Despite new insights being revealed every year about his work and the early modern world he inhabited, the things we still don’t know about William Shakespeare would fill several internets. Though we talk a lot about Shakespeare’s genius — the richness of his language, the timelessness of his characters, the universality of his stories, and the beauty of his poetry — for my money, we don’t talk enough about his greatest achievement of all: The mystery surrounding the man himself.
We know only the barest facts of Shakespeare’s biography: Where he was born and when he died, when he was baptized, the date of his marriage, the birthdays of his children, a number of his court appearances, and a handful of real estate dealings. There are huge gaps where we know practically nothing about him (most of his first 18 years) and don’t know where he was or what he was doing (particularly the seven-year gap between 1585 and 1592). And after 400 years of searching, scholars still haven’t uncovered any of Shakespeare’s workbooks, diaries, rough drafts, or love letters written to his wife (and/or mistress) — anything that would reveal something of the man’s politics, personality, or personal feelings.
This shouldn’t seem strange — after all, we don’t know that much about many of Shakespeare’s artistic contemporaries — but it does. The disconnect between how large Shakespeare’s work looms in today’s culture and how little we know about the man himself leaves a huge gap that begs for explanation and compels our fascination.
And I maintain this is exactly how Shakespeare planned it.
Shakespeare helped create a theater industry where the more people attended his plays, the more money he earned.
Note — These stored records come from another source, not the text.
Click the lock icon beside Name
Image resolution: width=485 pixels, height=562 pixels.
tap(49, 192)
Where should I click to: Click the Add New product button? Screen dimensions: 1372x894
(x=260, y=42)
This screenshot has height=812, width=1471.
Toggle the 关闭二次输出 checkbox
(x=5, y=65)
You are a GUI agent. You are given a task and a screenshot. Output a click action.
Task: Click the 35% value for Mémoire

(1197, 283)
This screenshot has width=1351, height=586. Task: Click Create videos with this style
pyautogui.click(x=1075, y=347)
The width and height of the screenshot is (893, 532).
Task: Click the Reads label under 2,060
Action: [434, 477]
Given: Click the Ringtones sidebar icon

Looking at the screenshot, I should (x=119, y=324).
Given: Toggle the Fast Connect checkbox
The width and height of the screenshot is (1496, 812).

Thus, it was not only vital to create and sustain the audience’s interest in the stories he was telling, but to keep people’s focus where it belongs — on the plays themselves. The relatively few mentions of Shakespeare during his lifetime, and the lack of public utterances or any of Shakespeare’s personal writings being found in the historical record suggests he kept a low profile.
Yes, these things might have easily been lost or destroyed in the subsequent 400 years, but I prefer to think the man who famously wrote “The play’s the thing” very deliberately did not want his celebrity to overshadow his work. He knew that mystery is irresistible and creates a relationship with the viewer (or reader or listener), inviting them to keep searching, keep exploring, dig deeper, in the hopes that one day the answer will be revealed. If answers were easily forthcoming, people would move on and lose interest, stop searching, stop exploring. It’s a good trick: Always leave your audience wanting more.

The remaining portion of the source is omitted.